=== Begin Enclosure ===

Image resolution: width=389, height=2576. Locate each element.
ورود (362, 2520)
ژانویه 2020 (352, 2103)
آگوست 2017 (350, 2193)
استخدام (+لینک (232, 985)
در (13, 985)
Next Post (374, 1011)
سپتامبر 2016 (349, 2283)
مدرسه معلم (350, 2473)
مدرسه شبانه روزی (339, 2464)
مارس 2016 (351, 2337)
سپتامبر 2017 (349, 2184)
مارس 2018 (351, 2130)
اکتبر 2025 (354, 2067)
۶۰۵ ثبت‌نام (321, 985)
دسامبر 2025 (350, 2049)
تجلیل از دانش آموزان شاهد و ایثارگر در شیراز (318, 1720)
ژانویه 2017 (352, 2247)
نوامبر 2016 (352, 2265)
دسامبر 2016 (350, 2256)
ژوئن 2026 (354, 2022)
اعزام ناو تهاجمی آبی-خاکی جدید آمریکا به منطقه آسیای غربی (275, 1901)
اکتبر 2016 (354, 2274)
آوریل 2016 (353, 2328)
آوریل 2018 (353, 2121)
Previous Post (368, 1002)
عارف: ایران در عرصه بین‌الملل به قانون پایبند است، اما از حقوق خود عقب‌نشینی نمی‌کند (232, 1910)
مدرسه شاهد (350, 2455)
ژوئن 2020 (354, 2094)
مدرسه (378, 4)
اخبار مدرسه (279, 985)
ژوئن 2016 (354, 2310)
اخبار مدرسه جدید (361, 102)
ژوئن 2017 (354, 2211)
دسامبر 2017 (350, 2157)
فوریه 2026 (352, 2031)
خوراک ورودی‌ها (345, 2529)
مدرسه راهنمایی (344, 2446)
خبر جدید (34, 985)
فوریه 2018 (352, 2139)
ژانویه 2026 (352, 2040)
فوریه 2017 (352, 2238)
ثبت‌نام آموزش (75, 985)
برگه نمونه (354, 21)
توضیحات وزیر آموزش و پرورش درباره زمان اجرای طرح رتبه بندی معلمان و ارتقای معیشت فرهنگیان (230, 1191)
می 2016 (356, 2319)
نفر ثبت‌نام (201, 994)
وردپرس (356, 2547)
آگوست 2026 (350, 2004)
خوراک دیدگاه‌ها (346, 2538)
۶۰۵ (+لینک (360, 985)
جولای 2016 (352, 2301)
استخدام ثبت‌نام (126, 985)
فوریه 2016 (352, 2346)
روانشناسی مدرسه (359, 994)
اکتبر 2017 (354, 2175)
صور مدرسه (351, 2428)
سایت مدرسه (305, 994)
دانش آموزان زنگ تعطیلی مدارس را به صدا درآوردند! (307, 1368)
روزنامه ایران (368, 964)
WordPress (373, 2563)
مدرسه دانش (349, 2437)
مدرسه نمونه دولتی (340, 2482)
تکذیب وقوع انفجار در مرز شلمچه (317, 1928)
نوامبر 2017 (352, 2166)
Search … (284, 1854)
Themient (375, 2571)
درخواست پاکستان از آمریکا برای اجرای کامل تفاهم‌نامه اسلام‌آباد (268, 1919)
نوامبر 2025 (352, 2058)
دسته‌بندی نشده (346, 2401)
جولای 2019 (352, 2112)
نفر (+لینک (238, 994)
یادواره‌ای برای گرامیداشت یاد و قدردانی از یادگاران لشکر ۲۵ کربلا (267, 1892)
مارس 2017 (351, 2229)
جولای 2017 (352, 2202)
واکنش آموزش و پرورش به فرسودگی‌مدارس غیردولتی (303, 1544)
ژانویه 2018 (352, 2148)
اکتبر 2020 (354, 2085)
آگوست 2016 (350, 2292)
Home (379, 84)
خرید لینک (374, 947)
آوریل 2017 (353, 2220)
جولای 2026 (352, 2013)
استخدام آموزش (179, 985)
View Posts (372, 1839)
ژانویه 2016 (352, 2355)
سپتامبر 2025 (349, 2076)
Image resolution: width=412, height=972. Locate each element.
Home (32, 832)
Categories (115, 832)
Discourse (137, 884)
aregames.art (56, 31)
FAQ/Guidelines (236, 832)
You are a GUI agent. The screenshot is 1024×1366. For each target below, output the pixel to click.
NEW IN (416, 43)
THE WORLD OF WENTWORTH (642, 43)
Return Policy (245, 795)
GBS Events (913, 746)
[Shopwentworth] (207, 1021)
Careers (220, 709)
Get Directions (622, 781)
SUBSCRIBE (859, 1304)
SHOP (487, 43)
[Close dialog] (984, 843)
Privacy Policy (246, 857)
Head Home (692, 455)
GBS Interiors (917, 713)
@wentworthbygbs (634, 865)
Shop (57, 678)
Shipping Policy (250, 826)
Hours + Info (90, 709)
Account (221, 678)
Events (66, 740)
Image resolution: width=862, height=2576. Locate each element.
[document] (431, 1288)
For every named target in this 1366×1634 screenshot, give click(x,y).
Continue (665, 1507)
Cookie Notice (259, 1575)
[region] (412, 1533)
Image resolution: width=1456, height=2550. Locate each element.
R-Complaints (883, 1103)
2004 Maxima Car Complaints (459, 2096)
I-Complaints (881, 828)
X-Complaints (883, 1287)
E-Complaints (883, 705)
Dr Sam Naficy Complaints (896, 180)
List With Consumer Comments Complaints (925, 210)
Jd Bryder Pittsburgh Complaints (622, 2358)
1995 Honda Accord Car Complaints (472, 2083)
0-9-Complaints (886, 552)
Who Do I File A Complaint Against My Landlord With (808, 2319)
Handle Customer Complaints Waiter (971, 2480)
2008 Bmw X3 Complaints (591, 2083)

=== End Enclosure ===

■ **WORK REQUEST**:
Looking back over the data above, restate word for word the lines that begin at the line with "مدرسه معلم (350, 2473)" and end at the line with "دسامبر 2016 (350, 2256)", inclusive.

■ **YOUR RESPONSE**:
مدرسه معلم (350, 2473)
مدرسه شبانه روزی (339, 2464)
مارس 2016 (351, 2337)
سپتامبر 2017 (349, 2184)
مارس 2018 (351, 2130)
اکتبر 2025 (354, 2067)
۶۰۵ ثبت‌نام (321, 985)
دسامبر 2025 (350, 2049)
تجلیل از دانش آموزان شاهد و ایثارگر در شیراز (318, 1720)
ژانویه 2017 (352, 2247)
نوامبر 2016 (352, 2265)
دسامبر 2016 (350, 2256)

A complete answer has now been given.